# 作業指示 1:
研究者人生を回顧した文章の「それは鉱床学(最近では資源地」から「否かによるものと思われます。」までの箇所を、一字も変えずに書き写してください。
# 作業指示 2:
研究者人生を回顧した文章について、最後の文の後に続く部分を書き進めてください。

# 分析対象テキスト:
↓↓↓

私の研究者人生:渡邉 洵(地球惑星システム学専攻)

氏名:渡邉 洵

専攻:地球惑星システム学専攻

職階:教授

 

広報委員会から、このような題で、しかも若い人達にいい意味での刺激を与えるような文章を書くように、という依頼を受けた時には、正直のところ困ったことになったなあと思いつつ、ともあれ、ご要望に沿うたものになるかどうかは別として、これまでの私の「研究者人生」というものを振り返ってみたいと思います。
先ず、私の専門分野について簡単にご紹介いたします。
それは鉱床学(最近では資源地質学とか地球資源学などとも呼ばれています)といい、地球科学の一分野を占めています。さて、鉱床学は、金属資源ならびに非金属資源(資源のことを鉱床ともいいます)を研究対象とし、それら鉱床の生成プロセス、即ち、元素・物質の移動・濃集・固定のプロセスを明らかにしようとするものです。最近では、鉱床の生成プロセスについて熱力学データを駆使してシミユレーションしたり、さらには鉱山の開発が終了した後の環境汚染と関連させて、鉱床を構成していた元素・物質の分散という環境化学的な観点からも研究されています。
 

ついでにいえば、日本の鉱床学の現状は、国の文教政策を反映してか、残念ながら鉱床学研究室が大幅に縮小されています。具体的に分かりやすい数字で示しますと、30年前と現在の鉱床学の教授の数で見るとほぼ1/5に減少しています。この間、この状況を変えようと私共鉱床学研究者は「資源地質学会」等を通してそれなりに努力してきたつもりですが、悲しいかな、私共の力不足も否めません。ところが、海外の有力大学に目を転じると、そこでは決してそのような状況には無く、基礎分野として他の分野と同じように、重要な位置を占めています。その違いが生じたのは、資源立国であるか否かに係わらず、伝統に裏付けられた各学問分野の調和的発展を重視しているか否かによるものと思われます。
 

前置きが長くなりましたが、この辺で本論に戻りたいと思います。卒業論文では、杉浦精治先生のご指導のもとで、十和田湖のすぐ北東にある八甲田山の南麓に位置する「上北鉱山」の鉱床を研究対象としました。ここの鉱床は、所謂「黒鉱鉱床」と呼ばれる範疇に入るものでした。ここに春・夏・秋併せて3ヶ月近く滞在し、月の輪熊を気にしながら、山深い鉱山の周辺を踏査したり、朝から夕方まで坑内に入って調査したり、サンプリングする毎日は大変でしたが、それなりにとても充実したものでした。キスリング・タイプのザックに沢山の試料を詰め込み、それを背負って坑外に出た時の開放感は、言葉には尽くし難いものがあります。何しろ鉱石試料は、その比重が普通の岩石の倍以上ありますので、ザック一つでも30〜40kgにもなります。長期にわたってこのような体験をしたせいか、後年、一寸腰をいため、病院で検査を受け、X線写真をみた医師が、「あなたは、何か重い荷物の運搬に係わる仕事に就いていますか?」と聞かれた時には思わず苦笑してしまいました。

↑↑↑

# データ内容:
↓↓↓

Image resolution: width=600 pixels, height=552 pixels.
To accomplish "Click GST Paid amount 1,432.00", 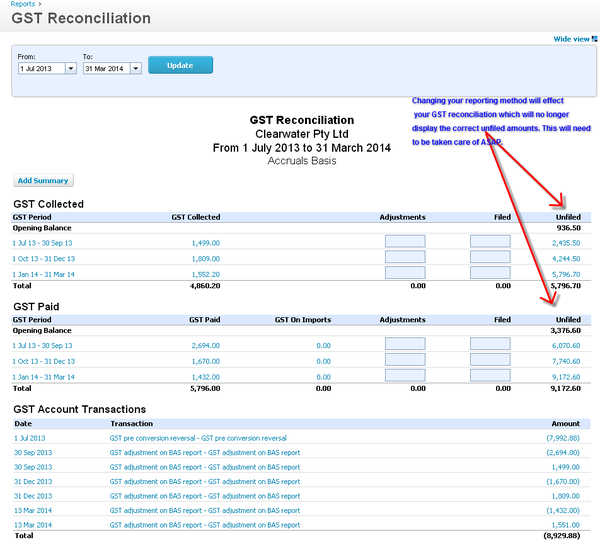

↑↑↑

# タスク回答 1:
それは鉱床学(最近では資源地質学とか地球資源学などとも呼ばれています)といい、地球科学の一分野を占めています。さて、鉱床学は、金属資源ならびに非金属資源(資源のことを鉱床ともいいます)を研究対象とし、それら鉱床の生成プロセス、即ち、元素・物質の移動・濃集・固定のプロセスを明らかにしようとするものです。最近では、鉱床の生成プロセスについて熱力学データを駆使してシミユレーションしたり、さらには鉱山の開発が終了した後の環境汚染と関連させて、鉱床を構成していた元素・物質の分散という環境化学的な観点からも研究されています。
 

ついでにいえば、日本の鉱床学の現状は、国の文教政策を反映してか、残念ながら鉱床学研究室が大幅に縮小されています。具体的に分かりやすい数字で示しますと、30年前と現在の鉱床学の教授の数で見るとほぼ1/5に減少しています。この間、この状況を変えようと私共鉱床学研究者は「資源地質学会」等を通してそれなりに努力してきたつもりですが、悲しいかな、私共の力不足も否めません。ところが、海外の有力大学に目を転じると、そこでは決してそのような状況には無く、基礎分野として他の分野と同じように、重要な位置を占めています。その違いが生じたのは、資源立国であるか否かに係わらず、伝統に裏付けられた各学問分野の調和的発展を重視しているか否かによるものと思われます。

# タスク回答 2:
 

鉱山会社(当時の日本鉱業株式会社)のご好意で、「食事付きの独身寮」の一室を格安の値段でご提供いただき、さらには資料整理のために夜は「探査課資料室」の使用を許可され、そこで図面整理や大学院入試の準備などに当たりました。その当時の大手の鉱山会社所有の鉱山現場は、実習に来山した学生を大事にされ、どこもほぼこのような状況にあったと記憶しています。その意味でも、当時は、良き時代であったと思います。
 

さて、「黒鉱鉱床」とは、第三紀中新世に生じた、グリンタフ地域と呼ばれる日本列島の内帯に限って産するもので、今から1500万年程前に、活発な海底火山活動に伴って形成された銅ー鉛ー亜鉛ー金ー銀を主とする多金属硫化物ー硫酸塩鉱床です。しかも鉱床母岩は、どんな火山岩でもよいわけでは無く、必ず石英安山岩〜流紋岩(つまり、SiO2含有量が約60%以上)に限られるわけです。十和田湖の南側には「北鹿地域(Hokuroku district)」といって、「黒鉱鉱床」が密集していることで、世界的にもよく知られた地域があります。ここで見られる鉱床には、どの鉱床においても、下位から上位へ向かって、「珪鉱帯」、「黄鉱帯」、「黒鉱帯(狭義の黒鉱)」、「重晶石帯」、「鉄石英帯」という累帯配列が認められます。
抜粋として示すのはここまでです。